Mi spiace per la signora De Paolis ma le sue traduzioni dei pezzi del poema Savitri sono sostanzialmente approssimative se non proprio errate. Inoltre, tali pezzi riportati nel presente articolo estrapolati dal loro contesto, sono solo delle semplici forzature e nulla più finalizzate solo a comprovare le congetture presentate.......
Mi spiace per il sig. Marco, ma la mia traduzione del ‘Savitri’ è quella che è e lo invito a farne un’altra migliore. Quelle che gli sembrano ‘forzature’ non mi sono servite a comprovare ‘mie’ congetture, ma a far risonare la visione di Sri Aurobindo con le sue stesse parole. Ma ciascuno è libero di non accettare la sua visione.

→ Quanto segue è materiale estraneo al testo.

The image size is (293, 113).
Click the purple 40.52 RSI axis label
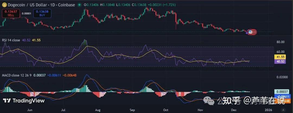[x=279, y=62]
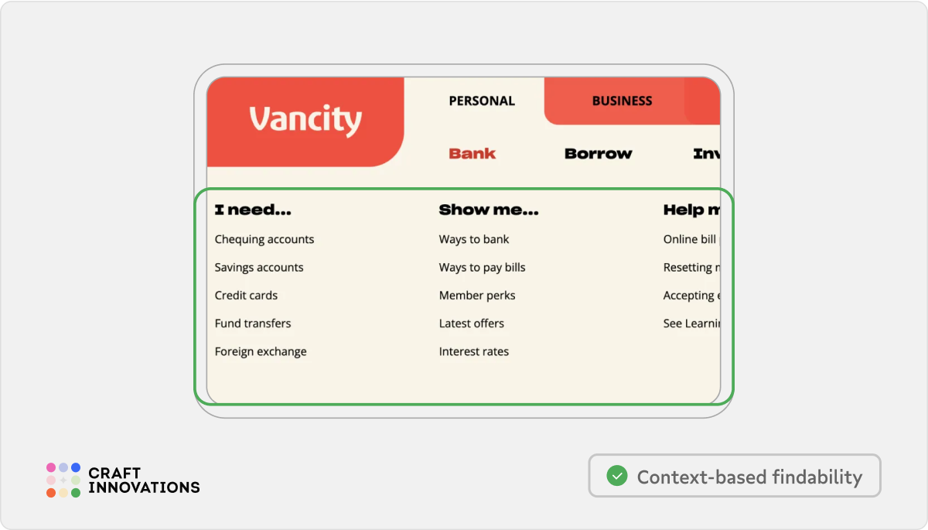Click the green checkmark in the findability badge

click(616, 476)
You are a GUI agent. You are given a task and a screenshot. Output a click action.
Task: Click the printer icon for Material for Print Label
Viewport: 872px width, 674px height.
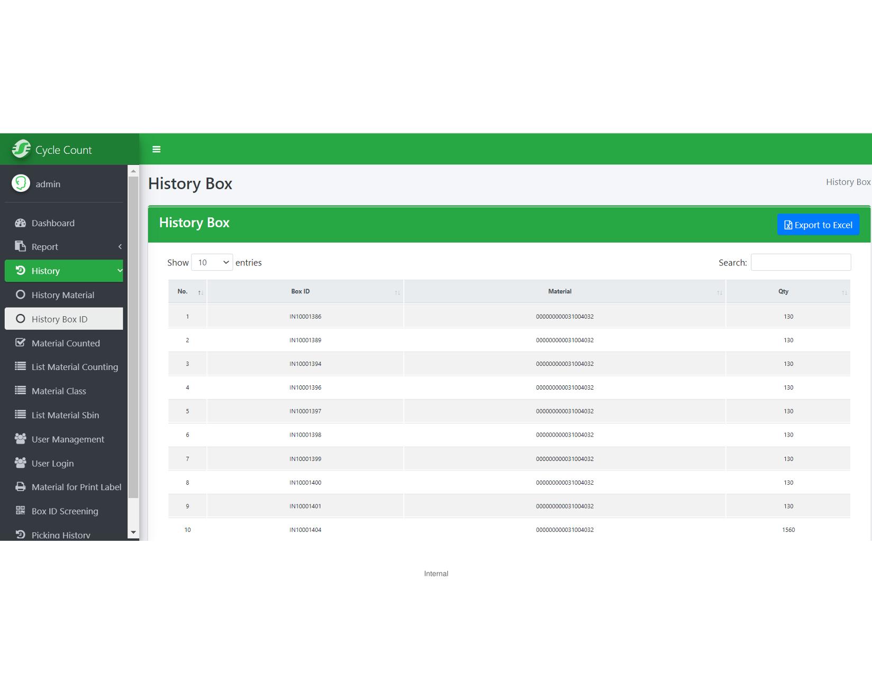coord(20,487)
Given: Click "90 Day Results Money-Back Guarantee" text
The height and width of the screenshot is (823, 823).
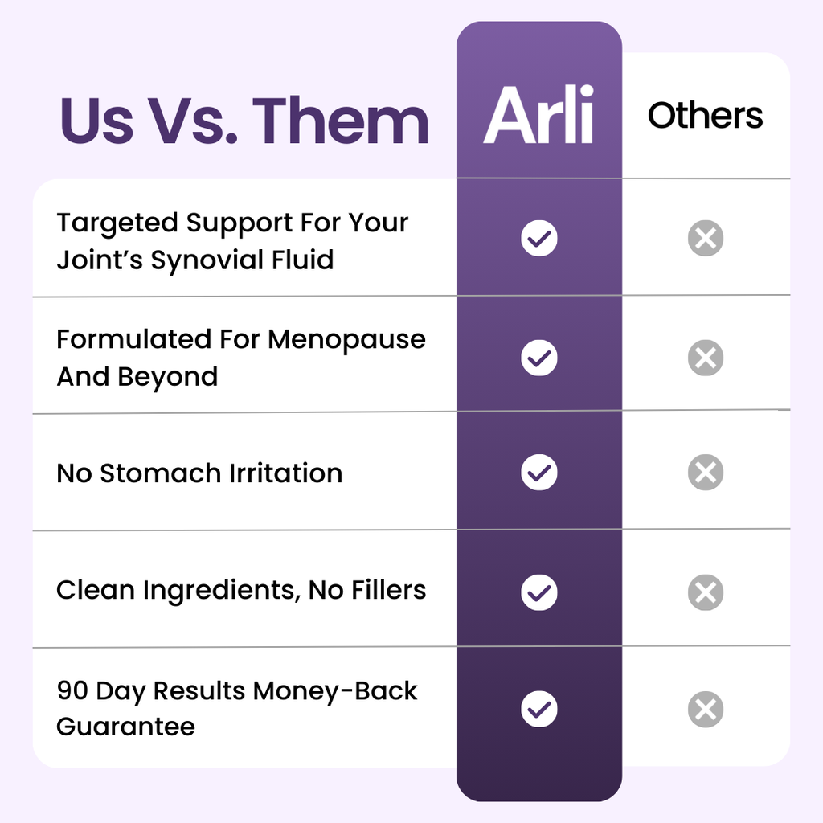Looking at the screenshot, I should click(236, 708).

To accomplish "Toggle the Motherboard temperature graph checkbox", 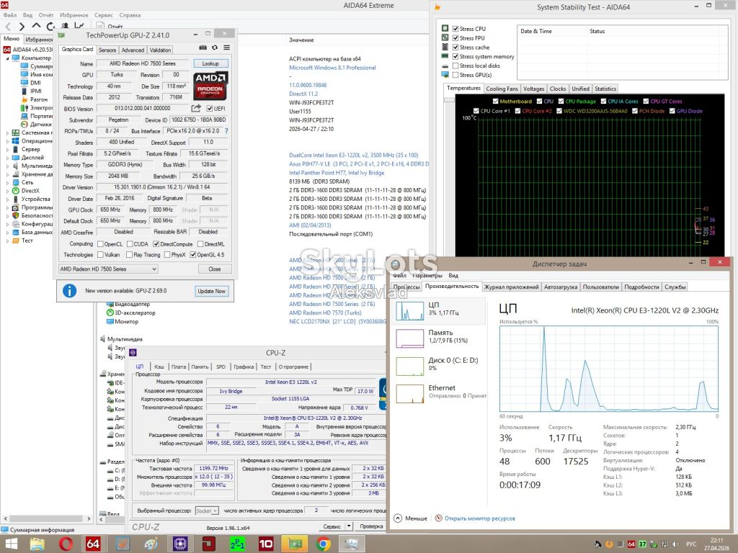I will 496,101.

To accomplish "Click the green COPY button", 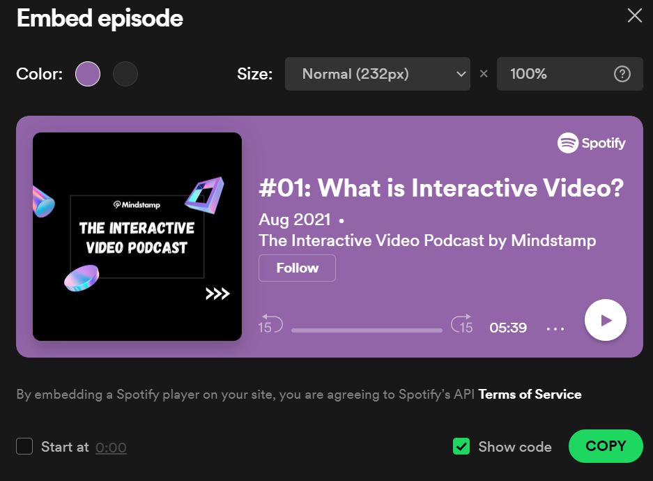I will [605, 446].
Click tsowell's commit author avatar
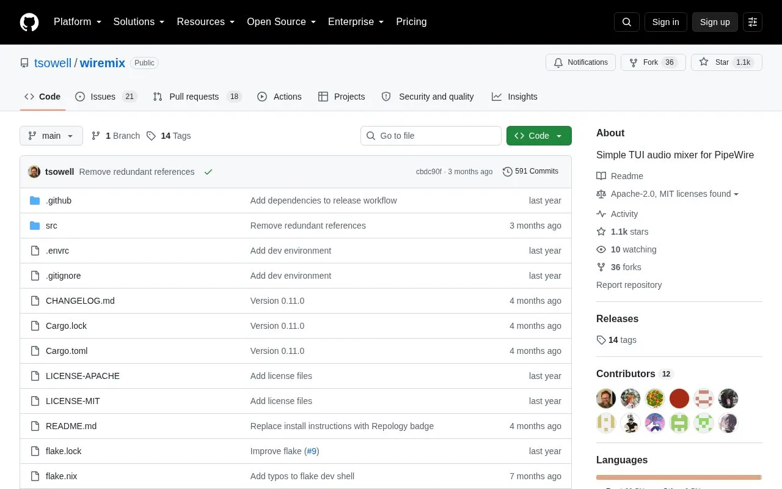The image size is (782, 489). [34, 172]
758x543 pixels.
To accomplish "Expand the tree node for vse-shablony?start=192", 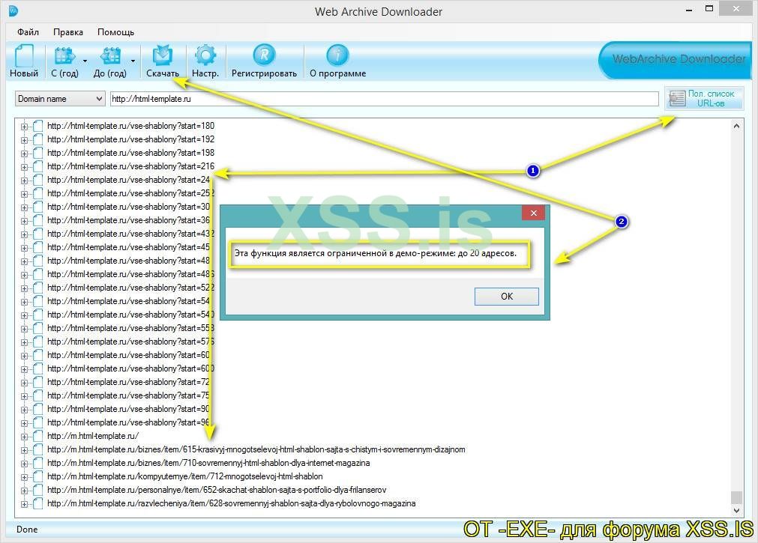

Egregio Marco dal cognome anonimo, può essere più preciso?, il suo commento è assolutamente vago: faccia un esempio illustri qualcosa, non è consentibile accusare il lavoro di altri, così come lei ha fatto: è solo diffamazione gratuita e rancore
Siamo all’ Ora di Dio.
Savitri ci permette di affrontare questo evento drammatico, e nel contempo simbolico, con la guida della Luce dei Maestri.
L’autrice ha la capacità di introdurci a questa comprensione con la sensibilità e la profondità di chi ha dedicato la propria vita allo yoga.
Grazie per aver fatto risuonare in noi la Loro Voce.
Marina e Paolo
Grazie Paola! per la tua traduzione , per questo articolo e per tutto il resto della tua attività costante!